◆ PASSAGE GIVEN
In 1917, his family returned to Australia and moved to Adelaide. In 1919, he started working at the South Australian Museum as an entomologist. From a young age, Norman loved taking notes about everything he saw. He would organize these notes before bed, a habit he kept his whole life. This helped him create a huge collection of notes for future generations.
Around this time, Tindale lost sight in one eye because of a gas explosion. This happened while he was helping his father with photographic processing. Even with this injury, he continued his studies. He published many scientific papers on insects, birds, and human cultures before he earned his science degree from the University of Adelaide in 1933.
Exploring Aboriginal Cultures
Tindale's first trip to study human cultures happened in 1921–1922. He mainly wanted to collect insects for the museum. But he also became very interested in the indigenous people he met, from the Cobourg Peninsula to the Gulf of Carpentaria.
He spent six months with a missionary, Hubert E. Warren, exploring areas for a new mission. He then spent nine more months near the Roper River. Tindale wrote detailed reports about the Warnindhilyagwa people on Groote Eylandt, which were the first of their kind.
In 1938–1939, Tindale worked with Joseph Birdsell, another scientist. They traveled across Australia to study Aboriginal reserves and missions. Tindale focused on family histories (genealogies), while Birdsell took measurements. They visited many places, including Cummeragunja Aboriginal reserve in New South Wales.
Tindale collected a vast amount of information, which is now kept at the South Australian Museum. This collection includes family histories, journals, sound and film recordings, drawings, maps, photos, and personal letters. Copies of his work are also held in State Libraries across Australia. This collection is very important for Aboriginal people today, helping them find information about their families and connections to their communities.
Wartime Service
When World War II started, Tindale tried to join the military but was rejected because of his poor eyesight. However, his knowledge of Japanese was very rare in Australia at the time. This made him very valuable for military intelligence.
In 1942, Tindale joined the Royal Australian Air Force. He was given the rank of wing commander and sent to The Pentagon in the United States. There, he worked as an analyst, helping to understand the impact of bombing on Japan.
He also helped set up a unit to examine parts from shot-down Japanese airplanes. By carefully studying the metal pieces and serial numbers, his team could figure out which companies made the parts. This helped them understand Japan's production numbers and what materials they might be running short on.
Tindale also played a big part in stopping Japan's balloon bombing attacks on the United States. His team's detailed analysis of the balloon wreckage helped the U.S. Air Force find and bomb the production factories in Japan.
Later Years and Filmmaking
After working for the South Australian Museum for 49 years, Tindale retired. He then took a teaching job at the University of Colorado at Boulder in the United States. He stayed there until he passed away in 1993, at the age of 93.
From 1926, Tindale was involved in a project to film Aboriginal life. Over 11 years, they created more than 10 hours of film showing different parts of Aboriginal culture, like how they made tools, hunted, gathered food, and cooked. Tindale produced these films.

◆ TASK 1
In the passage on Norman Tindale above, what rank was he given when he joined the Royal Australian Air Force in 1942?
◆ TASK 2
Please continue the passage on Norman Tindale from its last sentence.

◆ RECORDED DATA
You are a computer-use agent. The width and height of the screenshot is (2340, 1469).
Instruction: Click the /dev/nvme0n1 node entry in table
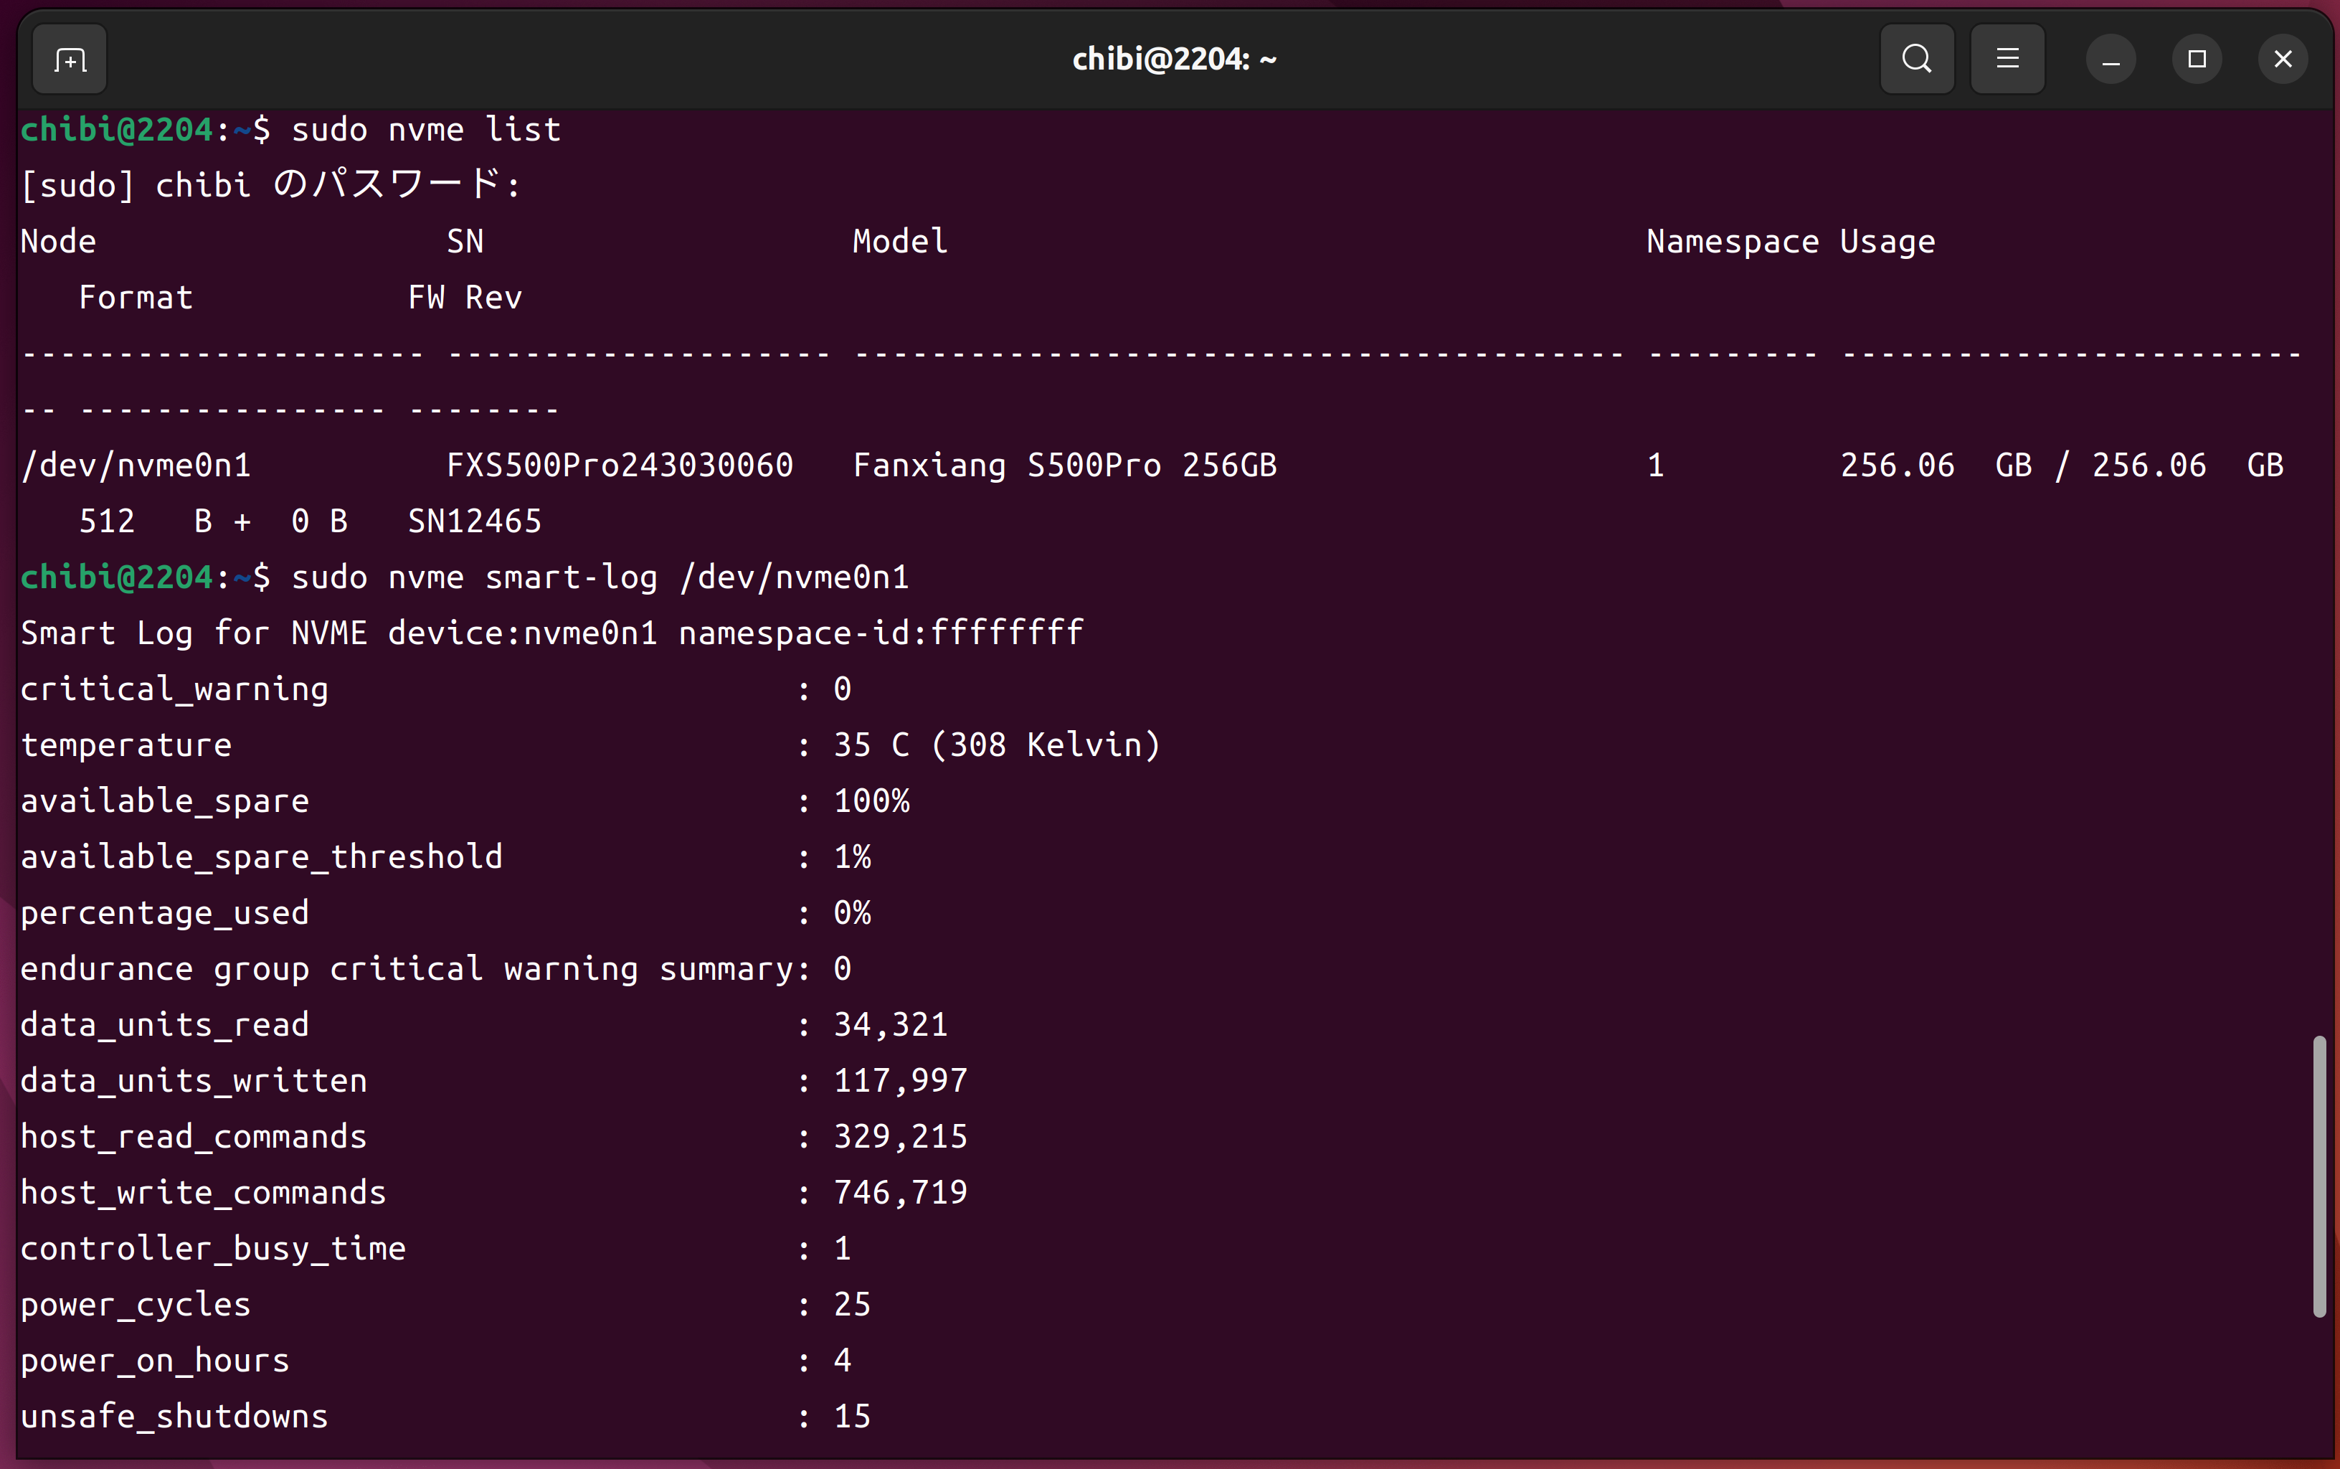click(x=136, y=465)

◆ FINAL RESULT 1
Wing commander.

◆ FINAL RESULT 2
Important Work and Studies
Tindale is most famous for his work mapping the different groups of Aboriginal Australians at the time Europeans first arrived. He used his own fieldwork and other sources to create his famous Map showing the distribution of the Aboriginal tribes of Australia.
This interest began during a trip to Groote Eylandt. His helper and interpreter, a Ngandi man, showed him how important it was to know the exact boundaries of different tribal lands. This made Tindale question the common belief at the time that Aboriginal people were just nomadic (always moving) and had no strong connection to specific areas. While some of Tindale's methods have changed over time, his main idea that Aboriginal people had strong ties to their land was proven correct.
He also collected many objects for his museum through trade. He was very careful to write down where each object came from.
Entomology
Tindale also specialized in studying a type of moth called the Hepialidae or ghost moth. In the 1920s, he began to improve our understanding of Australian Mantidae (like praying mantises) and mole crickets. Starting in 1932, he wrote many papers over three decades, reorganizing how Australian ghost moths were understood.
Awards and Recognition
Norman Tindale received several important awards for his work. He was given the Verco Medal in 1956 and the Australian Natural History Medallion in 1968. In 1980, he received the John Lewis Medal. He also received honorary doctorates from the University of Colorado in 1967 and the Australian National University in 1980.
In 1993, he was named an Officer of the Order of Australia (AO), a very high honor in Australia. This award was given to his wife after he passed away. Also in 1993, the South Australian Museum named a public gallery in his honor.
Understanding His Legacy
One common discussion about Tindale's maps of Australian tribes is about his idea that a group speaking the same language also had a unified territory. He believed that people who spoke the same language shared a single land identity.
Some have suggested that Tindale's early experience with the Japanese language might have affected how he heard and wrote down words in some Aboriginal languages, like Ngarrindjeri. Japanese is written in syllables, and this might have made him add extra sounds when writing down Aboriginal words.
Tindale's maps have become very well-known. They have been used in legal cases about native title, which are about Aboriginal people's rights to their traditional lands. Sometimes, these maps have caused difficulties for Aboriginal groups trying to prove their connection to certain areas.
For example, Tindale mapped a group called the Djukan people, even though another map of the area didn't show them. He also created a separate entry for a group called the Jadira based on very little information. These kinds of details can make it harder for modern Aboriginal groups to prove their land claims.
Other researchers have also found issues with Tindale's maps in places like Cape York Peninsula and South East Queensland. They suggest he sometimes ignored observations from earlier researchers in favor of information he gathered later from people in places like Palm Island.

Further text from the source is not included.